Given instruction: Recast the material below as a numbered list with one line per item, omitting blank lines.

(Records from a data collection)

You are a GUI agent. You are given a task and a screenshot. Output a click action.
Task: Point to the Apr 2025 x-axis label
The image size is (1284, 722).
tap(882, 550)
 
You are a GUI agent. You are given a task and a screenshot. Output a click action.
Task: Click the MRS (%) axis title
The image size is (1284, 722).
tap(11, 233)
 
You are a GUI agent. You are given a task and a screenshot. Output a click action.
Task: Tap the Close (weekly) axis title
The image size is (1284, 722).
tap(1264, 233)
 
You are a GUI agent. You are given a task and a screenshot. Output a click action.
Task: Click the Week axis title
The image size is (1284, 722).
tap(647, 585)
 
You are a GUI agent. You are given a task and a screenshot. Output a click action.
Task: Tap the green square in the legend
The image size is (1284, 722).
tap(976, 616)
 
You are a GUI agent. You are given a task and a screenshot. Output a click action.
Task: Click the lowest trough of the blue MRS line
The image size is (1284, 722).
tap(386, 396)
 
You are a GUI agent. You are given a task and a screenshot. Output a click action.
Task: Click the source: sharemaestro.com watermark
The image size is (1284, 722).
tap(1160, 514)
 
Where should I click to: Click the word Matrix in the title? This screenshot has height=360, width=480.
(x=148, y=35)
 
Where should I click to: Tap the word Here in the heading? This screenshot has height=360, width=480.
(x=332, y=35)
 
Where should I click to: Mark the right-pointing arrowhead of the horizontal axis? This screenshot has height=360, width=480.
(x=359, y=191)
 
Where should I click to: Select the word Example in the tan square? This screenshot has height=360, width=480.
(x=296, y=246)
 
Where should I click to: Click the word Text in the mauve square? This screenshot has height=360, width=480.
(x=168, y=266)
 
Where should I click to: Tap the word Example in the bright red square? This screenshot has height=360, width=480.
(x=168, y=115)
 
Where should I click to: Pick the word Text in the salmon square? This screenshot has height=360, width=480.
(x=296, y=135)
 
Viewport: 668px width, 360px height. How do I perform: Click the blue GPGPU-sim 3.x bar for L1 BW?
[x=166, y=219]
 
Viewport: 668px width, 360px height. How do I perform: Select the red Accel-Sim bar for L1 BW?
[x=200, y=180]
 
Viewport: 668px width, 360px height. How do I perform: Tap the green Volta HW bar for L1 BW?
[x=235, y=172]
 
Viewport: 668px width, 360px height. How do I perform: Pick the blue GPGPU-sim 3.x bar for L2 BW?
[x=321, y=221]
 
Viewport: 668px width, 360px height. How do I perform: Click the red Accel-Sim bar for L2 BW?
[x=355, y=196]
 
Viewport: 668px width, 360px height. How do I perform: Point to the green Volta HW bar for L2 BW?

Solution to this exercise:
1. You are a GUI agent. You are given a task and a screenshot. Output a click action.
2. Task: Point to the Apr 2025 x-axis label
3. The image size is (1284, 722).
4. tap(882, 550)
5. You are a GUI agent. You are given a task and a screenshot. Output a click action.
6. Task: Click the MRS (%) axis title
7. The image size is (1284, 722).
8. tap(11, 233)
9. You are a GUI agent. You are given a task and a screenshot. Output a click action.
10. Task: Tap the Close (weekly) axis title
11. The image size is (1284, 722).
12. tap(1264, 233)
13. You are a GUI agent. You are given a task and a screenshot. Output a click action.
14. Task: Click the Week axis title
15. The image size is (1284, 722).
16. tap(647, 585)
17. You are a GUI agent. You are given a task and a screenshot. Output a click action.
18. Task: Tap the green square in the legend
19. The image size is (1284, 722).
20. tap(976, 616)
21. You are a GUI agent. You are given a task and a screenshot. Output a click action.
22. Task: Click the lowest trough of the blue MRS line
23. The image size is (1284, 722).
24. tap(386, 396)
25. You are a GUI agent. You are given a task and a screenshot. Output a click action.
26. Task: Click the source: sharemaestro.com watermark
27. The image size is (1284, 722).
28. tap(1160, 514)
29. Where should I click to: Click the word Matrix in the title? This screenshot has height=360, width=480.
30. (x=148, y=35)
31. Where should I click to: Tap the word Here in the heading? This screenshot has height=360, width=480.
32. (x=332, y=35)
33. Where should I click to: Mark the right-pointing arrowhead of the horizontal axis? This screenshot has height=360, width=480.
34. (x=359, y=191)
35. Where should I click to: Select the word Example in the tan square? This screenshot has height=360, width=480.
36. (x=296, y=246)
37. Where should I click to: Click the word Text in the mauve square? This screenshot has height=360, width=480.
38. (x=168, y=266)
39. Where should I click to: Tap the word Example in the bright red square? This screenshot has height=360, width=480.
40. (x=168, y=115)
41. Where should I click to: Pick the word Text in the salmon square? This screenshot has height=360, width=480.
42. (x=296, y=135)
43. Viewport: 668px width, 360px height. How do I perform: Click the blue GPGPU-sim 3.x bar for L1 BW?
44. [x=166, y=219]
45. Viewport: 668px width, 360px height. How do I perform: Select the red Accel-Sim bar for L1 BW?
46. [x=200, y=180]
47. Viewport: 668px width, 360px height. How do I perform: Tap the green Volta HW bar for L1 BW?
48. [x=235, y=172]
49. Viewport: 668px width, 360px height. How do I perform: Pick the blue GPGPU-sim 3.x bar for L2 BW?
50. [x=321, y=221]
51. Viewport: 668px width, 360px height. How do I perform: Click the red Accel-Sim bar for L2 BW?
52. [x=355, y=196]
53. Viewport: 668px width, 360px height. How do I perform: Point to the green Volta HW bar for L2 BW?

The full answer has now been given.